::: TASK DATA :::
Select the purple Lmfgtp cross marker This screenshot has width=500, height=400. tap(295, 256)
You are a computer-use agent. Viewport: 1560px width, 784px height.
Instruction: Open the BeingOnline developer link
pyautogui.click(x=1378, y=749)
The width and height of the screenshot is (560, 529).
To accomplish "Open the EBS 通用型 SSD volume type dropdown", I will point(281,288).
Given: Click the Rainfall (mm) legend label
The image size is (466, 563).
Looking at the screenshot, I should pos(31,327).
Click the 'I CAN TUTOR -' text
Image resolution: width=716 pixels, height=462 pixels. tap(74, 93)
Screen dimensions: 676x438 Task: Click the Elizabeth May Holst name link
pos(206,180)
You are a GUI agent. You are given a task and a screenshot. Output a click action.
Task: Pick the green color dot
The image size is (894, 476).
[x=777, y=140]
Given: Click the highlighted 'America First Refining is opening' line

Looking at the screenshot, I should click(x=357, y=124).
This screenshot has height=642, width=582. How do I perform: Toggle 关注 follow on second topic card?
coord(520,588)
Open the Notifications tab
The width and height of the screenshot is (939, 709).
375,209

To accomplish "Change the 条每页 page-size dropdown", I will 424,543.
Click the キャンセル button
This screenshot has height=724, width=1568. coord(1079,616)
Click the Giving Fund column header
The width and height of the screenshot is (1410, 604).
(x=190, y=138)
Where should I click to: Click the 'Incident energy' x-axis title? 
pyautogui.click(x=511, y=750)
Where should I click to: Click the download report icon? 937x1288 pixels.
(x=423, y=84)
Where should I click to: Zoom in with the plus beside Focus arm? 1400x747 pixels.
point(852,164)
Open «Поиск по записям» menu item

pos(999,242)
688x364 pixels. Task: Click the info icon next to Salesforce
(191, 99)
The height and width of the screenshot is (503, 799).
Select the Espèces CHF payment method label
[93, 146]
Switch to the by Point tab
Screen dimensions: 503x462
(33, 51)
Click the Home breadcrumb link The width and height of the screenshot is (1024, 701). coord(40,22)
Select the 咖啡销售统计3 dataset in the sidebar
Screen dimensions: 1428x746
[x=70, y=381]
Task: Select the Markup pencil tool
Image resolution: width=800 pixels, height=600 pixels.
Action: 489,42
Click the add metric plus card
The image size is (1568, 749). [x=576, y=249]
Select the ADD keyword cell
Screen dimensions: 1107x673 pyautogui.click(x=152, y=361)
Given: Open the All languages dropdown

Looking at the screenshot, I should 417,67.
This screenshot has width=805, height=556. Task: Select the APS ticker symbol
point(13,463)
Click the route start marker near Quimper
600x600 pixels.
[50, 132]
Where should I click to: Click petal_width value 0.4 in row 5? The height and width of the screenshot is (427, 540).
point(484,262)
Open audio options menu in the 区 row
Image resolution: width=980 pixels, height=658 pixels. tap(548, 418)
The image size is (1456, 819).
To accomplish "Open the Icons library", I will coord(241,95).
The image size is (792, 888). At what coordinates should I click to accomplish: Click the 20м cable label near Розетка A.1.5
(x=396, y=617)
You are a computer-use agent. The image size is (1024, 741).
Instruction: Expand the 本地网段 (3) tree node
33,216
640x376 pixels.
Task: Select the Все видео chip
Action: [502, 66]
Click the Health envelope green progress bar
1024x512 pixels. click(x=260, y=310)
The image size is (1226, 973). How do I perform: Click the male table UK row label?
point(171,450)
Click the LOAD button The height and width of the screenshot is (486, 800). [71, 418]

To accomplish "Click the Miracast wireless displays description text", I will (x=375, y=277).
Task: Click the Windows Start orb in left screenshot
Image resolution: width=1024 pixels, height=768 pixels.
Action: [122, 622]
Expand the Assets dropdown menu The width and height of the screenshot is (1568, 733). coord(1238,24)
:::
How many lines in these entries contain the string "marker"? State the number and nothing more.

*TASK RESPONSE*
2